O abuso é filho natural e insidioso de outro costume danoso: o trabalho infantil, também considerado como “violência” na pesquisa da ONG americana. “Aspectos culturais tornaram essa prática de algum modo aceitável por muitas pessoas no Brasil”, diz o procurador Antônio de Oliveira Lima, especializado no tópico, que atua no Ceará. “O trabalho de menores é também uma agressão.” Lima sabe o que diz. Natural de Morada Nova, município do interior cearense, ele começou a trabalhar aos 9 anos na roça. Seu pai era agricultor e plantava feijão e milho, e Lima lidava tanto com o plantio quanto com a colheita.
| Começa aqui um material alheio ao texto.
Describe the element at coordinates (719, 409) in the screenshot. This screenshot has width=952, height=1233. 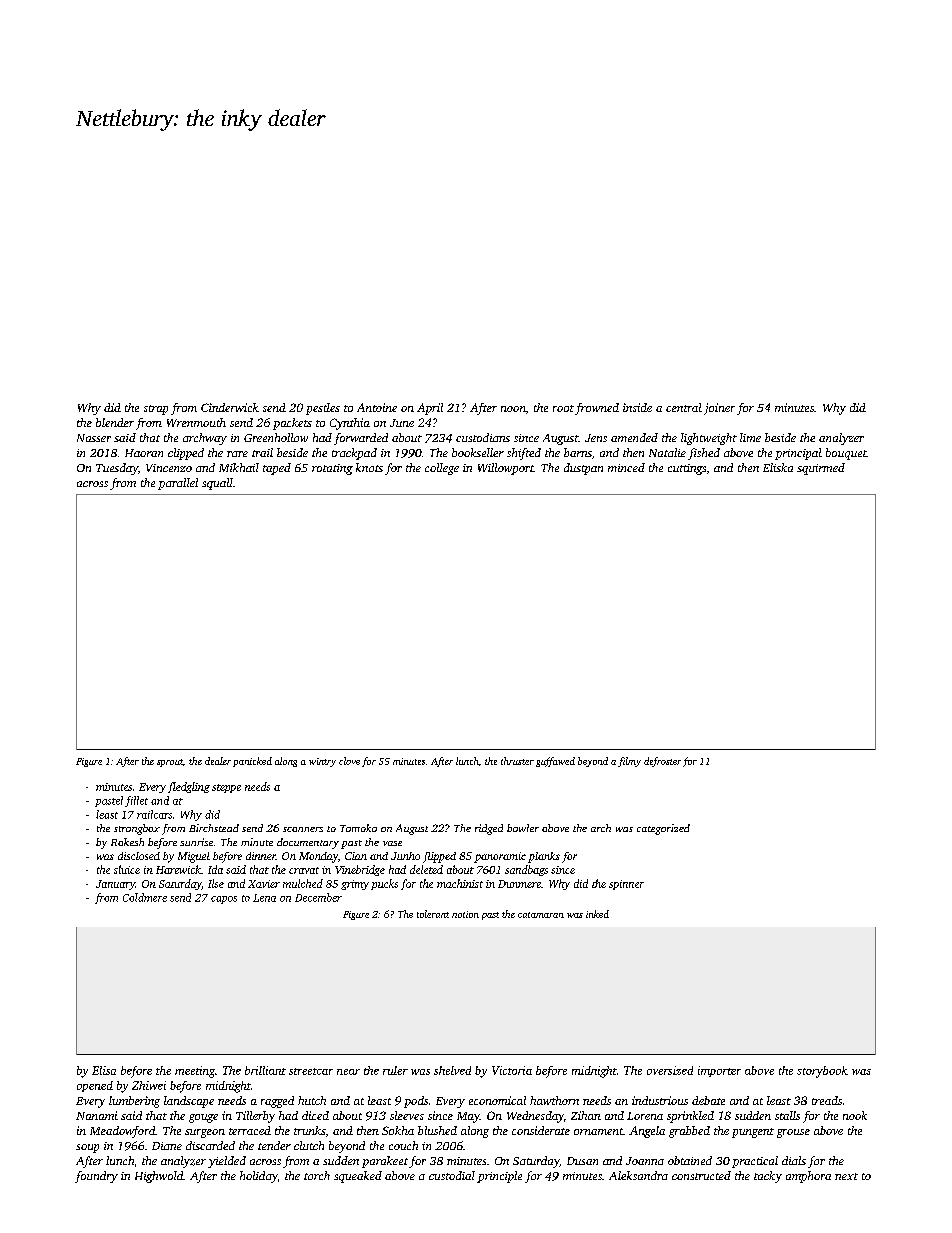
I see `joiner` at that location.
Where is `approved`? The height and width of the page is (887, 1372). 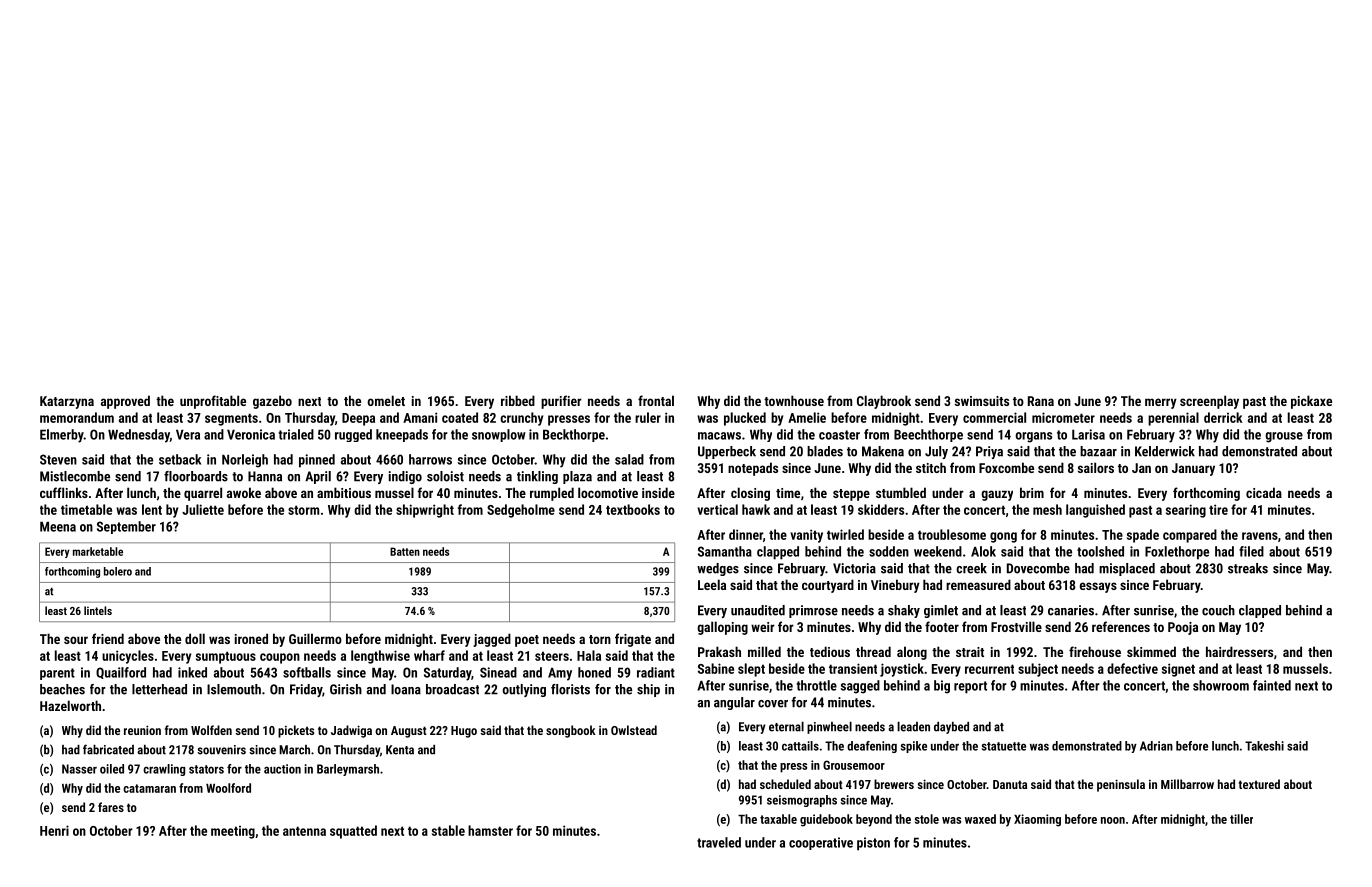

Era a única opção para ele, que não tinha noção exata do que se passava e nunca chegou a questionar o pai sobre sua condição. Sabia das dificuldades por enxergar ao redor o drama de outras famílias. A dolorosa experiência na infância levou-o a criar, há dez anos, o Programa de Educação contra a Exploração do Trabalho da Criança e do Adolescente, conhecido como Peteca, de atuação no Nordeste.

No papel, os jovens brasileiros são protegidos pelo Estatuto da Criança e do Adolescente, de 1990, e por leis complementares, como a da Palmada e a Joanna Maranhão. Até os 13 anos, não se aceita o trabalho infantil em nenhuma hipótese. Entre os 14 e os 16, apenas na modalidade aprendiz. Entre os 16 e os 18, é proibido o trabalho noturno e em condições perigosas ou insalubres.

Nas últimas três décadas, foi esse amparo legal que levou à redução de alguns dos abusos. Por exemplo, entre 2004 e 2015 o trabalho infantil caiu pela metade no Brasil, de 5,3 milhões para 2,7 milhões de casos. O Nordeste teve a maior redução no período, com 59% de diminuição, contra 38% no Sudeste, onde o crime predomina em atividades como comércio e indústria, além da lida doméstica — 150 000 domicílios são cuidados por crianças.

Uma violência que se soma a muitas outras que acometem os jovens brasileiros. Mais alguns números vexaminosos: 70% dos casos de assédio sexual têm como alvo essas vítimas; 68% das 27 704 denúncias de crimes contra menores no país são relacionadas ao tipo mais escabroso de agressão, a física, que engloba atrocidades como cárcere privado e homicídio. Afirmou Karina Lira, da Visão Mundial: “Governos, famílias, igrejas e ONGs precisam trabalhar em conjunto contra essa crueldade. Não existe solução fácil. É fundamental compreender que só o investimento nessa batalha garantirá um futuro melhor”.